Repeat word for word the part of the article on Internet traffic below, from "To help defray" to "compute data networks.".

**PASSAGE PROVIDED**:
————————

LOS ANGELES - Regional phone companies and Internet service providers
are waging a war of words over Internet traffic on the nation's local
telephone network and who should pay for upgrades as the online boom
continues. 

As a drama, the phone companies vs. Internet providers contest is dry,
complicated stuff, lacking the sex appeal of, say, the power struggle
between Netscape and Microsoft for control of the personal computer
desktop. 

Even so, analysts and other industry watchers counsel consumers and
businesses to take heed of the tug of war because it could affect how
much they pay to use the Internet, and ultimately, how they connect to
it. 

In one corner, Pacific Bell, Bell Atlantic and other regional phone
carriers say the growth of Internet traffic is pushing local telephone
networks to the breaking point. 

Pacific Bell, for example, says Internet surfers use its phone lines an
average of 45 minutes a day -- more than twice the amount the network
was built to handle. Heavy Internet use in Silicon Valley led to brief
service outages in that area earlier this year, the company said. 

Pacific Bell and other local phone companies say they've poured millions
of dollars into hardware improvements as a result of Internet traffic,
improvements they claim would otherwise have been unnecessary. 

To help defray costs, phone companies think providers should pay for
service on a per-minute basis, the way long-distance companies do,
rather than by the line, like other business phone customers. Internet
providers have been exempt from paying so-called access fees under a
1983 federal ruling meant to foster growth of compute data networks. 

On the other side, Internet service providers say phone companies have
it all wrong. A recent report sponsored by the Internet Access
Coalition, an industry lobby group, maintains computer traffic poses no
threat to local phone networks and that earlier phone-company studies
identifying trouble spots were based on theoretical claims and a few
areas with engineering and planning problems that could easily be
rectified.

————————

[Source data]
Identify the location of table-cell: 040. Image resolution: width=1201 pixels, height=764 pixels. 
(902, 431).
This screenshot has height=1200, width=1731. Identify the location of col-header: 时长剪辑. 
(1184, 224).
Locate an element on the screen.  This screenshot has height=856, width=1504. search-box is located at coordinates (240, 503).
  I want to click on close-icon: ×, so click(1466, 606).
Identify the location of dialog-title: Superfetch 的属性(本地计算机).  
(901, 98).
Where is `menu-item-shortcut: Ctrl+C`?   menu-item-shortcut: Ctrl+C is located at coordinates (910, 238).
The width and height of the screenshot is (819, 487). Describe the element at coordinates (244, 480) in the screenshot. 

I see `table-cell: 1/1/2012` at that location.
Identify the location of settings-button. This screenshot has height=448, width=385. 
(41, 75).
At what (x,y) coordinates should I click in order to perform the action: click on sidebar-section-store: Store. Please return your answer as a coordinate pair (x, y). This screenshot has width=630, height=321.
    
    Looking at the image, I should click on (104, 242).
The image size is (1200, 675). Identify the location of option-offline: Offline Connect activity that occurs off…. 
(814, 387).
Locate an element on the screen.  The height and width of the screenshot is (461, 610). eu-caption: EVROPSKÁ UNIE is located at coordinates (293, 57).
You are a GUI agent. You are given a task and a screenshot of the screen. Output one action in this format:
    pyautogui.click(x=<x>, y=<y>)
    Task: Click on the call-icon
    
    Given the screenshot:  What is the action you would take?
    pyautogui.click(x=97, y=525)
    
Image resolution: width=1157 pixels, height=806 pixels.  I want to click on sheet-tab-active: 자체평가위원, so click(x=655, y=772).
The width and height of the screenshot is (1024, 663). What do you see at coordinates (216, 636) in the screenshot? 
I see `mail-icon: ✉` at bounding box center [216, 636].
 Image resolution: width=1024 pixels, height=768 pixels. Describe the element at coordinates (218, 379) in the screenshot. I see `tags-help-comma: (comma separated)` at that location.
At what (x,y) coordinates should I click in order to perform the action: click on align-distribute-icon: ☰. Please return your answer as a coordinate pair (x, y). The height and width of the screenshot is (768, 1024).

————————

**SOLUTION FOR THIS PROBLEM**:
To help defray costs, phone companies think providers should pay for
service on a per-minute basis, the way long-distance companies do,
rather than by the line, like other business phone customers. Internet
providers have been exempt from paying so-called access fees under a
1983 federal ruling meant to foster growth of compute data networks.